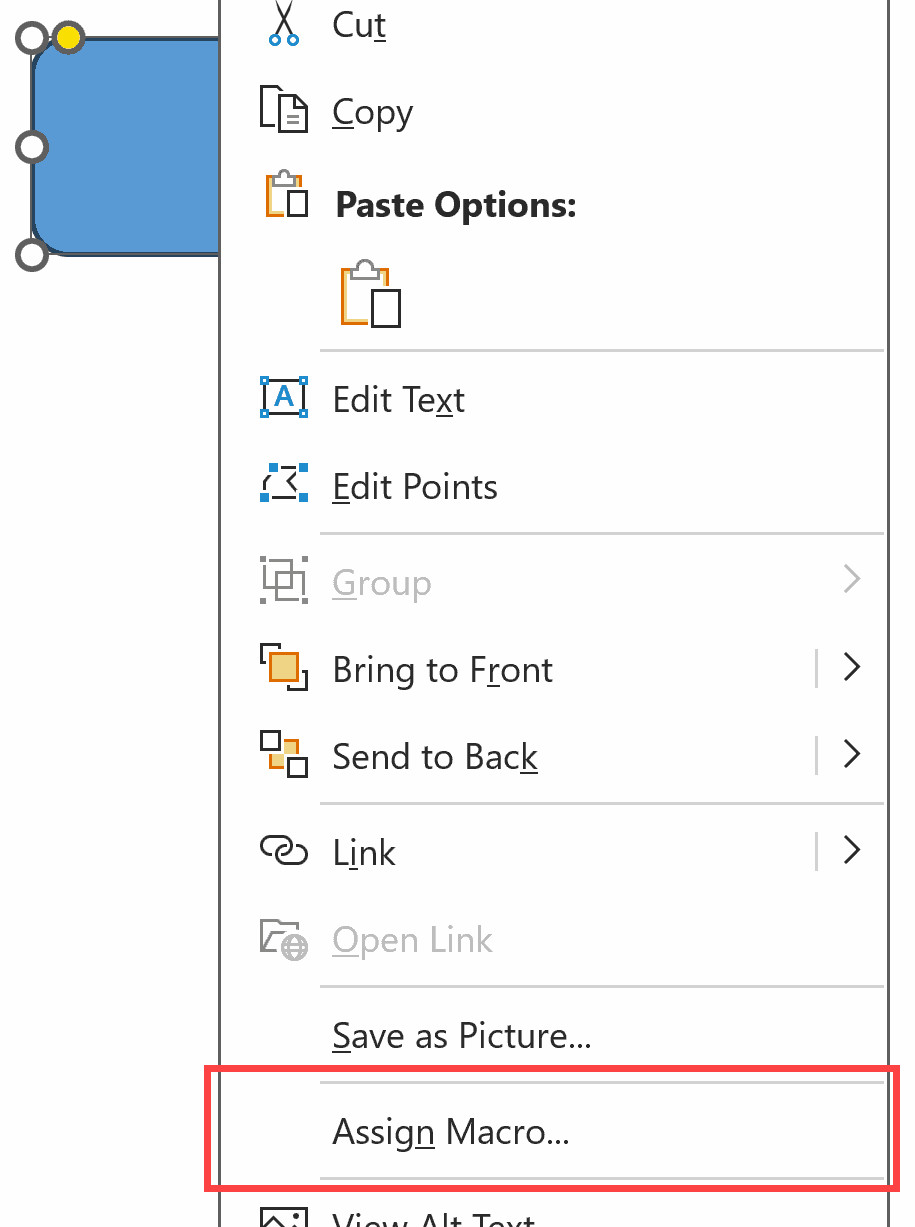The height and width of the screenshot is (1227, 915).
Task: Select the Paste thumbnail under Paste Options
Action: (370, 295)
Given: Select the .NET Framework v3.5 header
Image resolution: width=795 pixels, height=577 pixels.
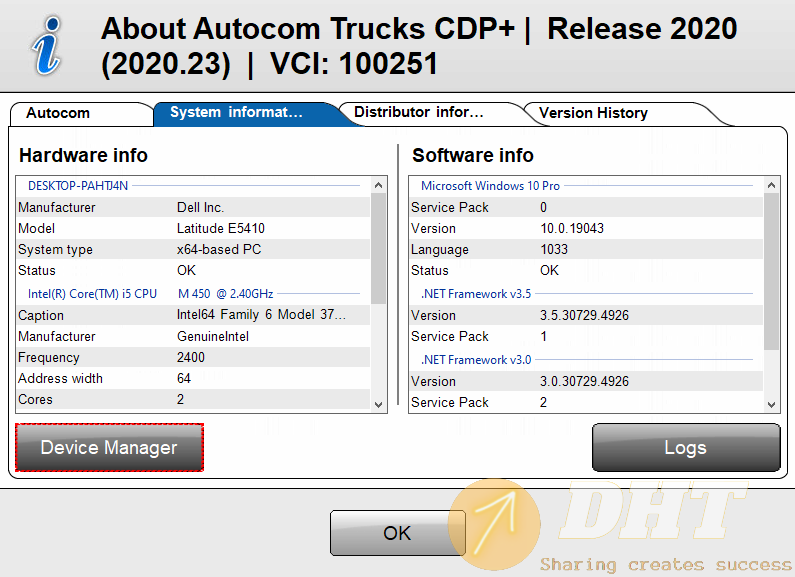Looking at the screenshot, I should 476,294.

--------------------------------

WORK TO DO
Reproduce every line of the listing above verbatim, omitting the pictures.

SOLUTION BELOW
The height and width of the screenshot is (1227, 915).
Task: Select the Paste thumbnail under Paste Options
Action: (370, 295)
Given: Select the .NET Framework v3.5 header
Image resolution: width=795 pixels, height=577 pixels.
Looking at the screenshot, I should 476,294.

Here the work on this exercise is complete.